EXCERPT PROVIDED:
The only other species that has ever fit the category were the neanderthals. Our parallels in evolution ( just like gorillas and chimps are parallel species of apes, sapiens and neanderthals were parallel descendants of the homo erectus).
Too bad they're all dead, I have a certain respect for them :/ .
Syniks
14-10-2005, 14:53
My true intentions? To point out that religion has lost it's validity in the modern world and all because it does not apply to modern man? Yup, those are my intentions.
<snip>
I will agree that religion is a human created societal function. In saying this, you point out that it is not natural. And therefore it is subject to becoming outmoded and useless, as it is now.You may want to read this interesting article that both refutes and validates your point... Religion didn't begin to wither away during the twentieth century, as some academic experts had prophesied. Far from it. And the new century will probably see religion explode—in both intensity and variety. New religions are springing up everywhere. Old ones are mutating with Darwinian restlessness. And the big "problem religion" of the twenty-first century may not be the one you think

In 1851 the French historian and philosopher Ernest Renan announced to the world that Islam was "the last religious creation of humanity." He was more than a bit premature. At about the time he was writing, the Bahai faith, Christian Science, Mormonism, the Seventh-Day Adventists, and a major Japanese religious movement known as Tenrikyo were all just coming to life. Falun Gong and Pentecostalism—both of which now have millions and millions of members—had yet to emerge. Whoops. ... http://www.teach12.com/ttc/Figs/OhGods2.asp
Tekania
14-10-2005, 16:00
My true intentions? To point out that religion has lost it's validity in the modern world and all because it does not apply to modern man? Yup, those are my intentions.

DATA EXCERPT:

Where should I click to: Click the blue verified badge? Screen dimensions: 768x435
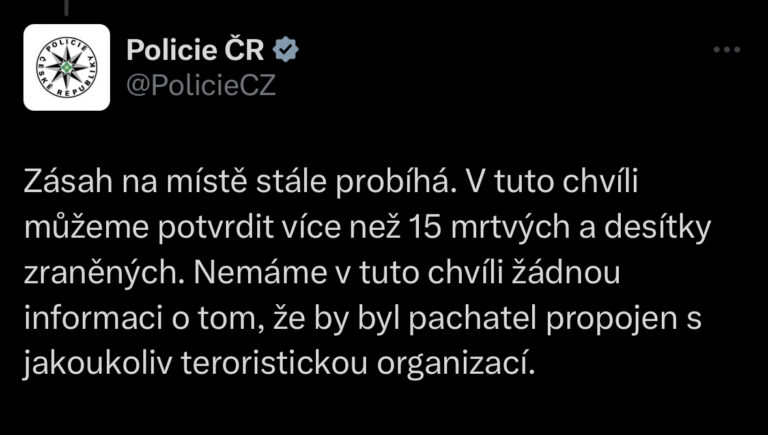(x=286, y=50)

COMPLETE THE FOLLOWING:
- a) From the forum excerpt on religion, retype the passage starting at "The only other" and ending at "the homo erectus).".
- b) According to the forum excerpt on religion, in what year did Ernest Renan announce that Islam was "the last religious creation of humanity"?

THE SOLUTIONS:
- a)
The only other species that has ever fit the category were the neanderthals. Our parallels in evolution ( just like gorillas and chimps are parallel species of apes, sapiens and neanderthals were parallel descendants of the homo erectus).

- b) 1851